Calls to The Marrakech, a Moroccan restaurant in Washington, began in 1983. No one knew who, or who, the caller was, but gradually the staff began calling the person L’enfant, or The LittleOne.
Sometimes the child threatened the owners and staff of the place with painful death, sometimes he just cursed them and wished them hell, and sometimes he pinched himself in an excessively disorderly and disgusting way.
Up to 20 calls per day
The child’s voice changed regularly, but the staff knew very well that it was the same person or people.
Sometimes the child pretended to be from the Middle East, sometimes a small child, and sometimes he used language commonly used by certain races or social groups.
The child called the restaurant every day, sometimes up to 20 times a day.
And it lasted more than ten years.
The child was particularly active for a period of four years, where he telephoned more than 7,000 times.
Naturally, the calls had a detrimental effect on the local staff, who usually didn’t stay long at work.
The Wonder of Kouchacji
In particular, the calls targeted the owner of the venue, Bashir Kouchacji, who believed he was the caller’s target.
After all, particular emphasis was placed on telling him that his wife would be killed while she was with a child.
When he visited the other restaurant he owned, in Philadelphia, the calls went there.
Kouchacji’s story is fake but has been confirmed by many friends, relatives, colleagues and many others.
Bashir Kouchacji was born in Syria but grew up in Lebanon. In the early 1970s, he married an American and began writing light stories for a magazine published in French in Beirut.
The couple then moved to the United States, where Kouchacji worked as a sommelier.
In the summer of 1974, his wife received a temporary job offer as a singer in Beirut.
It was only once, singing at a private party of a Saudi princess. Kouchacji was supposed to pick him up just before midnight, but he couldn’t find his wife anywhere.
Kouchacji says he gave up waiting around 1 a.m. and decided to go home. If his car had been blocked, he was taken out of the car, bound and gagged and driven into the bush.

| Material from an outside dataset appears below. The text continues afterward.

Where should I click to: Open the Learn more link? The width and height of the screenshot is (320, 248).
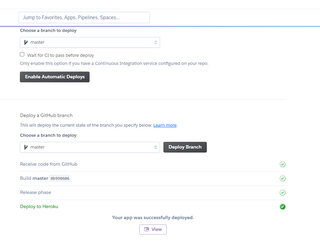[x=165, y=125]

Fifteen minutes later, his blindfolds were removed and he found himself in a windowless basement in a Palestinian refugee camp.
five days of torture
For the next five days, he was tortured and interrogated day and night, threatened with guns and knives, and his captors seemed convinced he was a spy for either Israel or the United States.
Kouchacji vehemently denied it, but eventually he couldn’t take it anymore and attempted suicide. He was then taken to hospital and left outside. His injuries were treated there and Kouchacji was eventually reunited with his family.
Kouchacji and his wife returned home to the United States, tried to forget this terrible life experience and opened two restaurants.
His wife said there was no party waiting for him, that was a lie.
Nine years later, the calls began. It took a while, but eventually the FBI believed Kouchacji’s story about the calls, and for two years the restaurant’s phone was tapped without revealing anything more than that every time a new public telephone was in use.
Given the shortness of the calls, but the length of the calls, it was clear that there were more than one and more than two people making the calls.
Kouchacji, a well-educated man who was fluent in five languages, eventually surrendered. He stopped sleeping and eating and had a severe nervous breakdown in 1987.
Her marriage was dissolved and Kouchacji also faced endless lawsuits from employees over the harassment.
Kouchacji has been fired several times, but always returns to the psychiatric ward, useless in body and mind. It remains there to this day.
The FBI surrendered in 1988, but the calls continued until 1993, even though Kouchacji had left the scene.
To this day, no one knows who was responsible for the horrific calls that cost Kouchacji his marriage, his restaurants, and his physical and mental health.